Another Brit pointed out that many Libertarians support repealing laws against drugs and prostitution.
Benson said those weren't the issues that mattered most to Libertarians.
"What they're standing for is a smaller government, and one that works effectively," he said. "They don't want government on their backs whether they're in business or in their personal lives. And I say let's minimize it as much as possible. But I'm not for legalizing drugs or prostitution."
Jayne Millerick, the chairwoman of the Republican State Committee, said Benson's appearance was a great way to persuade some Libertarians to support Republicans who share their views on those core issues.

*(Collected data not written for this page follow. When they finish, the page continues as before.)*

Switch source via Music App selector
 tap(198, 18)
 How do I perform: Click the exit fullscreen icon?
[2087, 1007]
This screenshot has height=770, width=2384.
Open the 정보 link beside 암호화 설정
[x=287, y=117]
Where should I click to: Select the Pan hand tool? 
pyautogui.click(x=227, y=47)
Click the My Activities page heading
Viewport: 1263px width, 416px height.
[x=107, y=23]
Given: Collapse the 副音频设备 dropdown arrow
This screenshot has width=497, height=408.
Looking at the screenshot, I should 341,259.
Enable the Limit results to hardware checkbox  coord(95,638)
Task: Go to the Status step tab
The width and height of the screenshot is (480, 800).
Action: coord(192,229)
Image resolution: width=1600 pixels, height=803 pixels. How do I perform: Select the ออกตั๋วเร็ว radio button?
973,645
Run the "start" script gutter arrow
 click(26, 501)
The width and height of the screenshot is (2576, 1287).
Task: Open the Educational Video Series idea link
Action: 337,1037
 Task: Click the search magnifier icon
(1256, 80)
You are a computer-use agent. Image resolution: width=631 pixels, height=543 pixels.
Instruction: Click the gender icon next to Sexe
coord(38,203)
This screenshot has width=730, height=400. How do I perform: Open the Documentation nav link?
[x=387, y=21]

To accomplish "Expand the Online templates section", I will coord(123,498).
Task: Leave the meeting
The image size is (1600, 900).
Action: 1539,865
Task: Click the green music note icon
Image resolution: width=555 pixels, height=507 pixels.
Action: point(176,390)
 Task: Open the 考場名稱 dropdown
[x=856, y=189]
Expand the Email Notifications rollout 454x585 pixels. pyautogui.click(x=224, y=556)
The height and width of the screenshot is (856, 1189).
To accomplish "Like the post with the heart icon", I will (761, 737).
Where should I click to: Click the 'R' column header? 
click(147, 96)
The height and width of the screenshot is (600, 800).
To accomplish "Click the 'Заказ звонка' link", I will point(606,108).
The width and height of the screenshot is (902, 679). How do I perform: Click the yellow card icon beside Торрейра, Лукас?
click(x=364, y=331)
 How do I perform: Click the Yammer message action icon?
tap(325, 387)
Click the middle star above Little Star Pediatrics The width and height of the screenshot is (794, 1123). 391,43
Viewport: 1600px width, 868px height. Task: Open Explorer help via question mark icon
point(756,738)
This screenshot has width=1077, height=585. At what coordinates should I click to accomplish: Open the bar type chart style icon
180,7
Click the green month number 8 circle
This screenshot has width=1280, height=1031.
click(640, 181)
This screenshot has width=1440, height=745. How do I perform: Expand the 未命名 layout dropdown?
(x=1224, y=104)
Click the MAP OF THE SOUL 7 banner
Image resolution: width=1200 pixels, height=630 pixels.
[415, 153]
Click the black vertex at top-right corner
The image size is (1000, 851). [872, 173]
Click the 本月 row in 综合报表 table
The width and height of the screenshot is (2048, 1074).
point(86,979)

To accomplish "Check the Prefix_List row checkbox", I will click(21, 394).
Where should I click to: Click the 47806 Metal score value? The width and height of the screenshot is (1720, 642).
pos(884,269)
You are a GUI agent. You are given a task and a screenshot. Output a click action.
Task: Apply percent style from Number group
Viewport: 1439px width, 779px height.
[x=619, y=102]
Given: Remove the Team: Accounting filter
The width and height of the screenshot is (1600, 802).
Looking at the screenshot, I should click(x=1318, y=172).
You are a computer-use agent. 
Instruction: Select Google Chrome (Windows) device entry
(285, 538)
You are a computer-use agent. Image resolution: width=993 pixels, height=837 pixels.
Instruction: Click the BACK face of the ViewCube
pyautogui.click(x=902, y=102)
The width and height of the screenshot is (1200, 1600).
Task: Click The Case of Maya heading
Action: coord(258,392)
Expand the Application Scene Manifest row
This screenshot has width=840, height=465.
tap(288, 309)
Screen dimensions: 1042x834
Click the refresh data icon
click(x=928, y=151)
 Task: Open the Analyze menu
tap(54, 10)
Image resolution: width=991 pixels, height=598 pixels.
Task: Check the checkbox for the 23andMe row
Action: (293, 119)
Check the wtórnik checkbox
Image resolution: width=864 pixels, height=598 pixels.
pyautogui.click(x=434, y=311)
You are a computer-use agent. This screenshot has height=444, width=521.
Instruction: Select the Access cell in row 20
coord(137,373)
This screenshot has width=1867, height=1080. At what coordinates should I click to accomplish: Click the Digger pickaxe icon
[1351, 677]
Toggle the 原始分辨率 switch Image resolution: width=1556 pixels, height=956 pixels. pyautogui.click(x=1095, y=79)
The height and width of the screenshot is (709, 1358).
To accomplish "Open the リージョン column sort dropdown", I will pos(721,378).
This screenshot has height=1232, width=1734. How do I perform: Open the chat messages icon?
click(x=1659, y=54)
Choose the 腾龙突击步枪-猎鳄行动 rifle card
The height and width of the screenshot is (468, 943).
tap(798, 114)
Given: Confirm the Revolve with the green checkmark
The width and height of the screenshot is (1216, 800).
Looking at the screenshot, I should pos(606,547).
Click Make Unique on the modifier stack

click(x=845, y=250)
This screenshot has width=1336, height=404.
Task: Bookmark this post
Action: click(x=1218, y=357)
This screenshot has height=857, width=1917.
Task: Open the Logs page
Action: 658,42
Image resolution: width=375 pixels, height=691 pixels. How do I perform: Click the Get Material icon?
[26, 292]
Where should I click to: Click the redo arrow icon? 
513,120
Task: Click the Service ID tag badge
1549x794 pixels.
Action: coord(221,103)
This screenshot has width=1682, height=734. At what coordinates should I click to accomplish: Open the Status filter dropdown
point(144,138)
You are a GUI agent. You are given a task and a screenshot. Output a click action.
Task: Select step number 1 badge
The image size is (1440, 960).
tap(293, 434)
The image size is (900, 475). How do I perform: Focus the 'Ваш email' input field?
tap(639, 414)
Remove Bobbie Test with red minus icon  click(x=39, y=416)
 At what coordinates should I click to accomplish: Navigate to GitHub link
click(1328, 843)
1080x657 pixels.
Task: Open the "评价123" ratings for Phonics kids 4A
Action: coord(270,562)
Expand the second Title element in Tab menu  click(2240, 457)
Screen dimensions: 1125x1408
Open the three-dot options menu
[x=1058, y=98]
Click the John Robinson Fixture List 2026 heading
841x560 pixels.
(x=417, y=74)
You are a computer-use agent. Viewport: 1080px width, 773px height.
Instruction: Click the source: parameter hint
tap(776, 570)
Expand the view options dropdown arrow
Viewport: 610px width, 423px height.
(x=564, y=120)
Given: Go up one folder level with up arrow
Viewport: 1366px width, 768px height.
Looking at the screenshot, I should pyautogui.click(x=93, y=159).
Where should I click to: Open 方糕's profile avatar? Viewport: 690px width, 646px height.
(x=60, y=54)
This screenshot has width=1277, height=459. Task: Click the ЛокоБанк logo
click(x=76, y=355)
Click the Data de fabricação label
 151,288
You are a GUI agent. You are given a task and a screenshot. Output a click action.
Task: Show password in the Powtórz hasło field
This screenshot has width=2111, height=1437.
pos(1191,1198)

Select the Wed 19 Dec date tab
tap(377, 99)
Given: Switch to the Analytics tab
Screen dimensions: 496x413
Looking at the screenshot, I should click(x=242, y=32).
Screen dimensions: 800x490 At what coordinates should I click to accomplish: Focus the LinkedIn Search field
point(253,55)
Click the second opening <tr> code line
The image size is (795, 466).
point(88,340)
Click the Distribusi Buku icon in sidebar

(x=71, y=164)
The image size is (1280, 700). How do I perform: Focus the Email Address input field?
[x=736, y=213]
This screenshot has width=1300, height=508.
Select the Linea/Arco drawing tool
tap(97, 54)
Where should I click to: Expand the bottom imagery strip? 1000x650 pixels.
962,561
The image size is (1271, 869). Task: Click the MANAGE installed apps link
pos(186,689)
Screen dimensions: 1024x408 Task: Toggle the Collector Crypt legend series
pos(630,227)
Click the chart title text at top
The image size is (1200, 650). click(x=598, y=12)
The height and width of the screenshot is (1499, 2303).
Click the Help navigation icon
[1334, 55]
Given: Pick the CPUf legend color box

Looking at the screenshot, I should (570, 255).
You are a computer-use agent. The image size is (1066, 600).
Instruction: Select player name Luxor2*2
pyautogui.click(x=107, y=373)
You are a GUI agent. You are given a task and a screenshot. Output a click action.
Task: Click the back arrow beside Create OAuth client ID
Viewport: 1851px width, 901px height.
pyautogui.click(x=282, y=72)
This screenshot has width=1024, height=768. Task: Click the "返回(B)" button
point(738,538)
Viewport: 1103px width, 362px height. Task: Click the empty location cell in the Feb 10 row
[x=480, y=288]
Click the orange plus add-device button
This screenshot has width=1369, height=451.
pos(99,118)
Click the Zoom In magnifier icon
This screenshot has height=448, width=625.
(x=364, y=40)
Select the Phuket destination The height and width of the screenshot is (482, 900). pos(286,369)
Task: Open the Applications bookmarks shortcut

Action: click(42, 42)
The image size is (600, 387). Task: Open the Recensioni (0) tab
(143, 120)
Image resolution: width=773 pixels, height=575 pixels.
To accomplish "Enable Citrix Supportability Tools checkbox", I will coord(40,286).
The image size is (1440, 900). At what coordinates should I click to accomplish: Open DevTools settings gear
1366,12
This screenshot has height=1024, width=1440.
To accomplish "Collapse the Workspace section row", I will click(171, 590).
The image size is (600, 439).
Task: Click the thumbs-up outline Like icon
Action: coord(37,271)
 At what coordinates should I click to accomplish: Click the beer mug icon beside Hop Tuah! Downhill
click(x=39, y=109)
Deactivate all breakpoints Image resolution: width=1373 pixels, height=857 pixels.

In fact, many of the Free Staters aren't actually Libertarians, according to the group's founder, Jason Sorens. In an e-mail, he said about 40 to 50 percent of Free Staters call themselves Libertarians; the rest are mostly independents and Republicans. (Amanda Phillips, the group's treasurer, said there are also a few Greens, Democrats and anarchists.)
Asked if the Republican Party might invite a Libertarian to speak at its convention, though, Millerick paused a moment.
"That's a good question," she said slowly. "We have a very long history of actually highlighting members of our own party at our conventions. Because we have so many elected officials right now, we will probably continue to highlight them."
The Free Staters aren't committed to relocating to New Hampshire until membership reaches 20,000. That could take a few years; just 5,000 people have joined so far. But a number of them are already on the move.
Robert Gibson, an entrepreneur from Palm Beach, Fla., answered a cell phone call from his New Hampshire Realtor after he finished his lunch yesterday. He arranged a meeting that afternoon to inspect properties at the Manchester Airport, where he plans to expand Corbadex, his software development corporation.
"I'm here prepared to sign a lease," he said. "We'll start with a small facility to get our feet wet; we expect to expand quickly."
He said he never would have considered growing his business in New Hampshire had the Free Staters not named it their destination state. Once he began looking into the opportunities and business climate here, he said he found a natural match. He will follow his business when the Free Staters hit their 20,000 goal, he said.
A Libertarian, Gibson said he is mostly interested in removing government regulations that hamper business decisions.
"Citizens are not children," he said.
Naturally, local Libertarians are over the moon about the Free Staters' plans. But some entrepreneurial Granite Staters see business opportunities as well.
Ofe Polack, a Realtor with Coldwell Banker, commandeered a booth in the exhibition room at yesterday's convention.
"Insurance people, schools, you name it anybody that serves people should be interested" in the Free Staters' arrival, she said. "Twenty thousand people is a lot of people."
A few yards down, Ed Naile was running a table for the Coalition of New Hampshire Taxpayers. He said his group would show the Free Staters how to become active in local governments. Among his offerings were information about the state Right-to-Know law, compilations of documents relating to local disputes and a binder labeled "Bogus Legal Advice, 1995-2003," which contained legal letters from school districts and towns he found especially devious.
Naile said the potential for even a few hundred Free Staters to influence local politics should not be underestimated.
"There are only five people on a school board," he said.